In times of trouble, lots of people will offer you encouragement, loving words, and their own personal little tidbits of wisdom. While no one can ever really say exactly what you want to hear, it comes from a loving place and one must keep that in mind. Every now and again, someone’s words will resonate with you. However, there are a few phrases that are truly infuriating when uttered during a time of duress. One such phrase is along the lines of, “If you say ‘you can’t’, you can’t.” Hearing this particular semblance of wisdom sends me into such a tailspin of anger that I kind of want to stab the utterer in the face with a feather.
But alas, there might be a smidgeon of truth to this oh so aggravating statement (which, of course, only makes it that much more aggravating). As it turns out… the opposite of positive thinking may very well be the self fulfilling prophecy.
So, let’s talk about self fulfilling prophecies, shall we?
It’s true. I can be a bit of a worrier. I’m not sure whether it has something to do with watching too many Lifetime movies or just your run of the mill “trust issues” that I’ve managed to rack up over time, but I can craft up quite a storyline in my head before it’s ever even happened. This is very useful for creative writing… not so much for every day life. My dad often reminds me that the things I fear most are the things that never happen.
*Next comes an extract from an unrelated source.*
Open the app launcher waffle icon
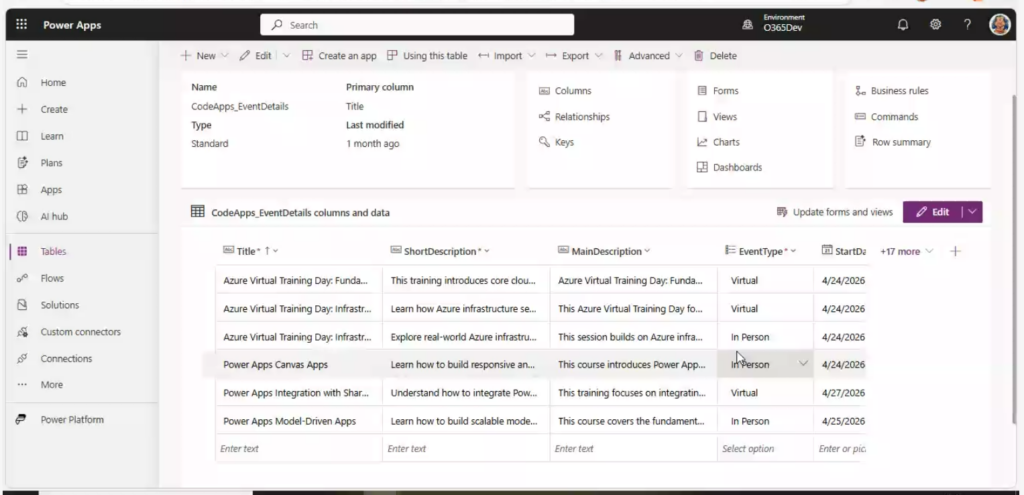This screenshot has height=495, width=1024. click(x=22, y=25)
I get myself worked up into a tizzy and fixate on what might happen, rather than seeing what is actually happening.
I like to tell myself that my worrying is merely forward thinking and I’m just trying to brace myself for the worst, as if life is an ongoing game of chess. But is my defense mechanism protecting me from trouble or really just causing these terrible things to happen? Am I just Chicken Little waiting for the sky to fall?
It’s also no secret that I haven’t exactly had the best of luck in the love department. Perhaps I have terrible taste in men or maybe I’m to blame for all of my relationship implosions. I go in assuming that most men are grade-A douchebags and am typically just waiting for the other shoe to drop. Who knows if there even was another shoe to drop, but I always manage to make it happen. A psychic once told me I’d have no trouble attracting men, just trouble keeping them. Touche, oh clairvoyant one. Joke’s on me.
By focusing on what could happen or what you think the outcome may be, or just worrying about the “what if’s”, you are changing your intrinsic behavior. This minute shift in demeanor could very well be twisting fate and changing your charted route without you even realizing it. It’s a ripple effect. Pretty soon a slight wake has turned into a tidal wave, and you, S.S. Worry Wart, are going under.
You sunk my battleship.
xx,
WhyDid
I love this post. Very real. I’ve been on a sinking ship, many times!
I sort of give my late grandfather credit, for some reason I always feel like it’s him, but the universe kind of has a way of righting a path that has gone off course. When I was 18 I didn’t get into the college I wanted so badly to go to (even though my scores and grades were well within the range) and I ended up in the most perfect place for me that I never considered until my epic fail. As I got older it has happened in relationships. I’ve had to get hit over the head a few times (not literally) with the realization that I’m not making the right choice. To my credit after I figure it out, I bounce like those awesome little balls that came out of the quarter machines.
Right now it’s happening at work. Moving offices, changing secretaries from one I love to one I can’t manage, moving from a boss I like to one that is completely unmanageable. The universe is SCREAMING at me to move on. So, the choice is sink with this battleship. Live a life without passion or, find a new board. I think you need to dump the pegs in the battleship, close the board and find a better game. Like Life.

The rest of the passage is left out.